__Exercise__. Reproduce word for word the passage in the text below on running appliances from car batteries, between "Car batteries are designed" and "battery runs down.)", inclusive.

__Text provided__.
[start]

The main problem is that household appliances use Alternating Current and car batteries use Direct Current.

Another is that most car batteries are 12 volts and most house electricity is 120 V in the USA and 220 volts in Europe.

Car batteries are designed to deliver a large amount of power in a very short period of time. That's why car batteries carry things like 850 cold cranking amps. They are not generally designed to run an appliance for a long period of time. (That's why, if you leave your lights on all night, your car battery runs down.)

Perhaps we need to be looking at:

1. DC appliances. 2. Battery technology being applied to things like electric cars.

Glen Austin

-- Glen Austin (gdaustin@aol.com), December 23, 1998.


You should get a deep cycle battery for this useage. In a real pinch, you could use a small DC light and hook it up to the battery, but it won't last very long.

I personally have gone through great hassle and trouble while dealing with the y2k problem as it relates to power and water.

I ended setting up a small solar rig to run my DC powered well pump, and provide basic small appliance useage. I did it without buying an inverter.

[end]

__Collected material__.
[start]

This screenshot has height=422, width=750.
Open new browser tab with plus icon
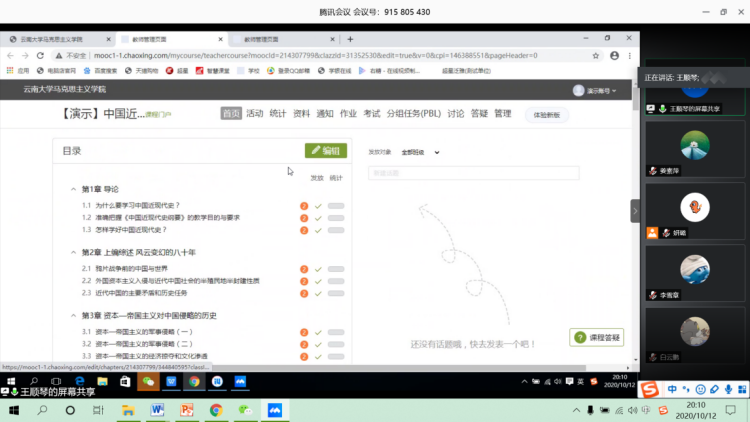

[end]

__Full response__.
Car batteries are designed to deliver a large amount of power in a very short period of time. That's why car batteries carry things like 850 cold cranking amps. They are not generally designed to run an appliance for a long period of time. (That's why, if you leave your lights on all night, your car battery runs down.)